--- Problem ---
Output the entries exactly as they appear. Pictures should not be included.

┏━━

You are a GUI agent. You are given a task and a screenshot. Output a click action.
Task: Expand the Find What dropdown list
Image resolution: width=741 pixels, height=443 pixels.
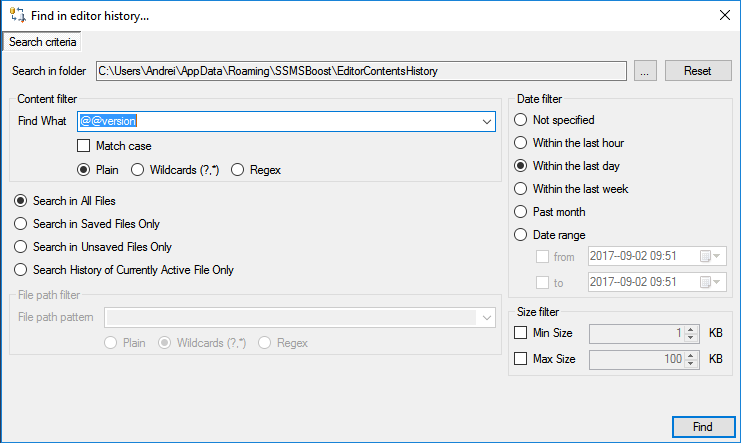click(x=487, y=122)
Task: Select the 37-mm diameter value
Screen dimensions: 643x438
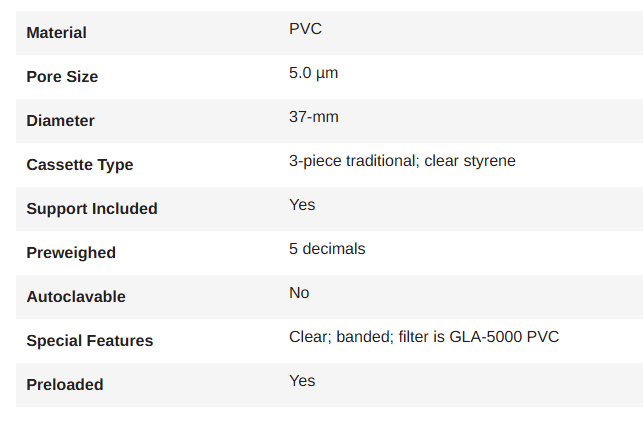Action: coord(314,117)
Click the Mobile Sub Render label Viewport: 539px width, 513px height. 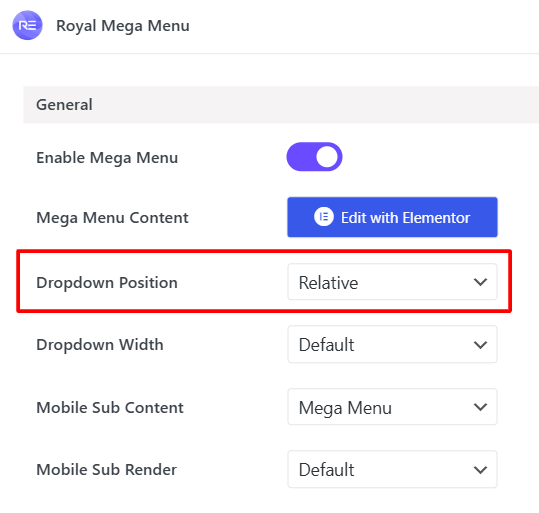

┗━━

--- Result for this exercise ---
You are a GUI agent. You are given a task and a screenshot. Output a click action.
Task: Expand the Find What dropdown list
Image resolution: width=741 pixels, height=443 pixels.
click(x=487, y=122)
Task: Select the 37-mm diameter value
Screen dimensions: 643x438
Action: coord(314,117)
Click the Mobile Sub Render label Viewport: 539px width, 513px height. 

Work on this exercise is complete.